Goal -
Reproduce the records verbatim, beginning at the line that contains "Where should I click to: Click the SportsDirect.com" and ending after the line that contains "Screen dimensions: 1755x1244 (22, 21)". Give those lines only.

--- Extracted material ---

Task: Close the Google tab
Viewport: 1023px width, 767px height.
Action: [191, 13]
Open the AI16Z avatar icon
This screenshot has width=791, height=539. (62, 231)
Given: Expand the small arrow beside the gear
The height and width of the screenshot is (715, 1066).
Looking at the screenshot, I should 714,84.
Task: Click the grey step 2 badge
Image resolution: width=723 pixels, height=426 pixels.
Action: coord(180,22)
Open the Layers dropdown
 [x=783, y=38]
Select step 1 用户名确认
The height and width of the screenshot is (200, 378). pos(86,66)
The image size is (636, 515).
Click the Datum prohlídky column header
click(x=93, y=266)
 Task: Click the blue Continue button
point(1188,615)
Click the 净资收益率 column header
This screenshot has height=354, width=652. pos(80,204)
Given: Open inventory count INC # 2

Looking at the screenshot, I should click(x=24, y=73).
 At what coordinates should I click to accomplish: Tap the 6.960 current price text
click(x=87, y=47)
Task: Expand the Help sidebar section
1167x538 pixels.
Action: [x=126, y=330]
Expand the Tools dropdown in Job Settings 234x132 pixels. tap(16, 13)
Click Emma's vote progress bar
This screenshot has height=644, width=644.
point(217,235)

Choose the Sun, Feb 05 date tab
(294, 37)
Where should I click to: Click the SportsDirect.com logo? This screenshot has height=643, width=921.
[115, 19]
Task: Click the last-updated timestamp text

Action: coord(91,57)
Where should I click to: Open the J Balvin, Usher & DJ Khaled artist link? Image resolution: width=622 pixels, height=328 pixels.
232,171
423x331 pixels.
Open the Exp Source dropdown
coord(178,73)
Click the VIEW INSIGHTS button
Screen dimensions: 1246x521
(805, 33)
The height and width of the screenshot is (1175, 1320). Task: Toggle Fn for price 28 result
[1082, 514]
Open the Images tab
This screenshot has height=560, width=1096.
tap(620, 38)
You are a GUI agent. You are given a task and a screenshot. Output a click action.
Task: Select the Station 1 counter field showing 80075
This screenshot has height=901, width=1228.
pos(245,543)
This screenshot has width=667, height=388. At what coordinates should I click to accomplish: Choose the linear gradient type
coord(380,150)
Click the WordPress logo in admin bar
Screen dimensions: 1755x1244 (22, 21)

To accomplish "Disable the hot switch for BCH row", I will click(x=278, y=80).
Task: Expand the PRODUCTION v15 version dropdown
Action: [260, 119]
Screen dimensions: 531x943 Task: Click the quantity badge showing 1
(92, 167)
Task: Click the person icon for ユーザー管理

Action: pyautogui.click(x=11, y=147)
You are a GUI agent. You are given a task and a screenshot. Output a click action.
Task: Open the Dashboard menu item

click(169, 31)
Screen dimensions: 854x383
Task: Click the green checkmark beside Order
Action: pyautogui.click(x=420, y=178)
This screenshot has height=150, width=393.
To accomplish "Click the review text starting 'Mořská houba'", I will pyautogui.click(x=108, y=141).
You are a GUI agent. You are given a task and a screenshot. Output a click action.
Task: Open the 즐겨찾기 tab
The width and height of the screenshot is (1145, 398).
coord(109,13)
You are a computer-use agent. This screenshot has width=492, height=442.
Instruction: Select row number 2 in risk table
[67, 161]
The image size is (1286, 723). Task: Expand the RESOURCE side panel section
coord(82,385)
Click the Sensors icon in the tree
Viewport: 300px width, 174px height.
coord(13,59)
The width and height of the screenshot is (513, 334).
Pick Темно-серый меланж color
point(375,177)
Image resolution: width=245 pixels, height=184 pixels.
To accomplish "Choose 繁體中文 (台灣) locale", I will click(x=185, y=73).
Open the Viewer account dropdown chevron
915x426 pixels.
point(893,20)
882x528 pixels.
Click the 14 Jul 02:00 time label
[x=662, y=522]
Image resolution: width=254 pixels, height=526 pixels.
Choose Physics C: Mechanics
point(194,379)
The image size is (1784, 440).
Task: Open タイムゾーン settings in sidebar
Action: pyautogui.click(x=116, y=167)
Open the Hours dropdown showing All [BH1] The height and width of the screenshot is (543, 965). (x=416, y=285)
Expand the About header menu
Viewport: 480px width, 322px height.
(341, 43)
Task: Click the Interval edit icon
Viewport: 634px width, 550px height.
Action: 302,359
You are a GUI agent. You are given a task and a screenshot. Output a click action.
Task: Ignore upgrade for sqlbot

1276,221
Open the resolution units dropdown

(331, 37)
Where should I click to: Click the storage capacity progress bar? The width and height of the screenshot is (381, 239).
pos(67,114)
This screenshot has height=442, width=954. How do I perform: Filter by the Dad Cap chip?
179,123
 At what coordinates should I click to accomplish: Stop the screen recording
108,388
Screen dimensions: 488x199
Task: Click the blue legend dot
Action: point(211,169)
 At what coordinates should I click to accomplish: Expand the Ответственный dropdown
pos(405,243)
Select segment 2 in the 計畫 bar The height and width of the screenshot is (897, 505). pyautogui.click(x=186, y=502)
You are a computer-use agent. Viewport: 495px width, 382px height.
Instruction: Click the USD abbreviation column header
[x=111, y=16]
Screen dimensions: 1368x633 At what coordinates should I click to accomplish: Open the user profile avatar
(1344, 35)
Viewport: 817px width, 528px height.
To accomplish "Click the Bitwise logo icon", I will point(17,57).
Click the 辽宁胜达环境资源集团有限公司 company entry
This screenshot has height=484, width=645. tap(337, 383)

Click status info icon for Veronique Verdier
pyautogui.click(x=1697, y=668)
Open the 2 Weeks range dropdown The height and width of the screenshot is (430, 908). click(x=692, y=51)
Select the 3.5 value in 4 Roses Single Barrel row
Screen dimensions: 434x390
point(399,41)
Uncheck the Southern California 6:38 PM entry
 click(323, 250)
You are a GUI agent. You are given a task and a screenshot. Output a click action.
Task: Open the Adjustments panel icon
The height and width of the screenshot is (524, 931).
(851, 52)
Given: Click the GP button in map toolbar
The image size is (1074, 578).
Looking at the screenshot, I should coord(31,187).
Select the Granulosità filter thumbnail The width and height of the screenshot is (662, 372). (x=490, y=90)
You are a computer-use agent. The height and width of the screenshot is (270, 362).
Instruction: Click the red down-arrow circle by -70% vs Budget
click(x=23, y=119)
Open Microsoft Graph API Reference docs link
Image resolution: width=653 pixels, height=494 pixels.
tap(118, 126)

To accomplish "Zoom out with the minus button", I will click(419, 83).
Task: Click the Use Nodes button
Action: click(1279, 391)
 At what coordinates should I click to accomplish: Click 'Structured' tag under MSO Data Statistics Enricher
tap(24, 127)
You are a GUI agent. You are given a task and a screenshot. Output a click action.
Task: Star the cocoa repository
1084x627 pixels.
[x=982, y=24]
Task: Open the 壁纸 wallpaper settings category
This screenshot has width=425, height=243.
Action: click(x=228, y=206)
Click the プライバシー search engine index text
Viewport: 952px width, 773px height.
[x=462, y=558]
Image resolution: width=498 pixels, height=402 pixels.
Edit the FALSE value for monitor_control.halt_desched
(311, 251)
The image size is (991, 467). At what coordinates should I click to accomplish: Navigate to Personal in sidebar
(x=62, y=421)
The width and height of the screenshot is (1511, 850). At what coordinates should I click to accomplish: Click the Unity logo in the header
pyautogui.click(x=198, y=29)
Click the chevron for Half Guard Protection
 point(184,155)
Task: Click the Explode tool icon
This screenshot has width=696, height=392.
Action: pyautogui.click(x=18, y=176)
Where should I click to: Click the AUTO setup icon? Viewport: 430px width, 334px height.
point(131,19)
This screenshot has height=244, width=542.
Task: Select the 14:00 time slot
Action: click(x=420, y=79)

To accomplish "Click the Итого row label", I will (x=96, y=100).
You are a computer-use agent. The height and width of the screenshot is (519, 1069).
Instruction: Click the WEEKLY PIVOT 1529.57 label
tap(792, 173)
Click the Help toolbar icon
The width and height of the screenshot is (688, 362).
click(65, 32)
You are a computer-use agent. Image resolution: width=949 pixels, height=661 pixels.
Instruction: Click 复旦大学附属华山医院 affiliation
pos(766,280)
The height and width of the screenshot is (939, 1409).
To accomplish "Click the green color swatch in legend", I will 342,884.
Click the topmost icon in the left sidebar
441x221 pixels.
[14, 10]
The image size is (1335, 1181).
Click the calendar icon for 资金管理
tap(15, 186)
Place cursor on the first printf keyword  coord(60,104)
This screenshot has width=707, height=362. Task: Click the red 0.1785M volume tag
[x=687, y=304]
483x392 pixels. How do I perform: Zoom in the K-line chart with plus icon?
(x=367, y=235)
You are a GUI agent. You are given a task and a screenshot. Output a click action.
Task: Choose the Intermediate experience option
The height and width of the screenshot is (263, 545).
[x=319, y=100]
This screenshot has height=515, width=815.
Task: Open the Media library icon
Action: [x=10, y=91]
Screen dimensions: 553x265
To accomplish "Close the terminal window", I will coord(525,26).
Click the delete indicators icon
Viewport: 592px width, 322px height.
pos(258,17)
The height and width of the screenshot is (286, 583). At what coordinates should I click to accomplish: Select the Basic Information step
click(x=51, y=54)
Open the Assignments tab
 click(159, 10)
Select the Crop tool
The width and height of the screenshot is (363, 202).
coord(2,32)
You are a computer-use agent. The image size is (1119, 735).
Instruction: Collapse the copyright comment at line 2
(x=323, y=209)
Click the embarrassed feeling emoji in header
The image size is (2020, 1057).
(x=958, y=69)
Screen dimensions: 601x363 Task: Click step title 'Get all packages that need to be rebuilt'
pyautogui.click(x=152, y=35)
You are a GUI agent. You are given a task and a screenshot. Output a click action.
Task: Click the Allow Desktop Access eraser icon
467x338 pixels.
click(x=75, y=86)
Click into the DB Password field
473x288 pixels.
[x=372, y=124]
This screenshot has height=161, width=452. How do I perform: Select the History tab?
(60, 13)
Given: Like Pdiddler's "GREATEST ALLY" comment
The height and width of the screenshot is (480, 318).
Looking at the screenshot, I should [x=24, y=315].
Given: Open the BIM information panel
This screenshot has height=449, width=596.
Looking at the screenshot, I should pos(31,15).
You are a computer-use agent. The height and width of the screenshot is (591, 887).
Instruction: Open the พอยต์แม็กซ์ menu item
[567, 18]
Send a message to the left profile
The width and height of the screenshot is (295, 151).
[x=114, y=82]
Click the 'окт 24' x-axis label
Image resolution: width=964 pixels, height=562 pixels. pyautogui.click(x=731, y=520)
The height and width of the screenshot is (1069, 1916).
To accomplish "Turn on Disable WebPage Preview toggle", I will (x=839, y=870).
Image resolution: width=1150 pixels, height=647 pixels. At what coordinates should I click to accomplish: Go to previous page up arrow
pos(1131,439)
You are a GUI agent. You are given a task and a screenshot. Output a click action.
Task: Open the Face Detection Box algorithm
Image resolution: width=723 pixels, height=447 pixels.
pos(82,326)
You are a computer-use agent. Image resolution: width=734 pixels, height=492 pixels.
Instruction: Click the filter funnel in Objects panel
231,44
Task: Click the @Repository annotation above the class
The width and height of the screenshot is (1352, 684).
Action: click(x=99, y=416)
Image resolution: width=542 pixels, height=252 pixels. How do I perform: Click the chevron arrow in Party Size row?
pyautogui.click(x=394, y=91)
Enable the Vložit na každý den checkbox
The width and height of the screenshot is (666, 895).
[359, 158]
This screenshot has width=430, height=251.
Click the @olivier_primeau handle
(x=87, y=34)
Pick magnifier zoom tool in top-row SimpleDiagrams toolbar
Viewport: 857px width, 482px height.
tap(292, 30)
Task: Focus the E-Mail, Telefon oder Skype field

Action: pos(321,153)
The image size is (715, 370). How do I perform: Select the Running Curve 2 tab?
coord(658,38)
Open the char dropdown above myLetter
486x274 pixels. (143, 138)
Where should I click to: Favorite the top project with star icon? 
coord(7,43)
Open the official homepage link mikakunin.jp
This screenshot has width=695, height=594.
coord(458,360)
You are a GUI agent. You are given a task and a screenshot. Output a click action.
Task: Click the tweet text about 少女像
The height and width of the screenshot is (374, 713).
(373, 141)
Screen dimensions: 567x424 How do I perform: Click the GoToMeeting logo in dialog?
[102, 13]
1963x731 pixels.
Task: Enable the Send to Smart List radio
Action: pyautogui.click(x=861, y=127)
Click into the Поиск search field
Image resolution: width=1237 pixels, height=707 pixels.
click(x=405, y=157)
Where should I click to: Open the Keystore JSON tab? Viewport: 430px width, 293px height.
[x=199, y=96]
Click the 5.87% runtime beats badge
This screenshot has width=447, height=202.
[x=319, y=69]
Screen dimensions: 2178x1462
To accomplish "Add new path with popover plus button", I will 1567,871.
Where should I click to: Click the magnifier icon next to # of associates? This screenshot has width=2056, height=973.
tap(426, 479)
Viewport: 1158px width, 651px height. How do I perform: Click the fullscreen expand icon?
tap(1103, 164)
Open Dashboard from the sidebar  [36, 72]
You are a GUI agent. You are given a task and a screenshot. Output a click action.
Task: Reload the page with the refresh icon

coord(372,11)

---

Result of this task -
Where should I click to: Click the SportsDirect.com logo? This screenshot has height=643, width=921.
[115, 19]
Task: Click the last-updated timestamp text

Action: coord(91,57)
Where should I click to: Open the J Balvin, Usher & DJ Khaled artist link? Image resolution: width=622 pixels, height=328 pixels.
232,171
423x331 pixels.
Open the Exp Source dropdown
coord(178,73)
Click the VIEW INSIGHTS button
Screen dimensions: 1246x521
(805, 33)
The height and width of the screenshot is (1175, 1320). Task: Toggle Fn for price 28 result
[1082, 514]
Open the Images tab
This screenshot has height=560, width=1096.
tap(620, 38)
You are a GUI agent. You are given a task and a screenshot. Output a click action.
Task: Select the Station 1 counter field showing 80075
This screenshot has height=901, width=1228.
pos(245,543)
This screenshot has width=667, height=388. At what coordinates should I click to accomplish: Choose the linear gradient type
coord(380,150)
Click the WordPress logo in admin bar
Screen dimensions: 1755x1244 (22, 21)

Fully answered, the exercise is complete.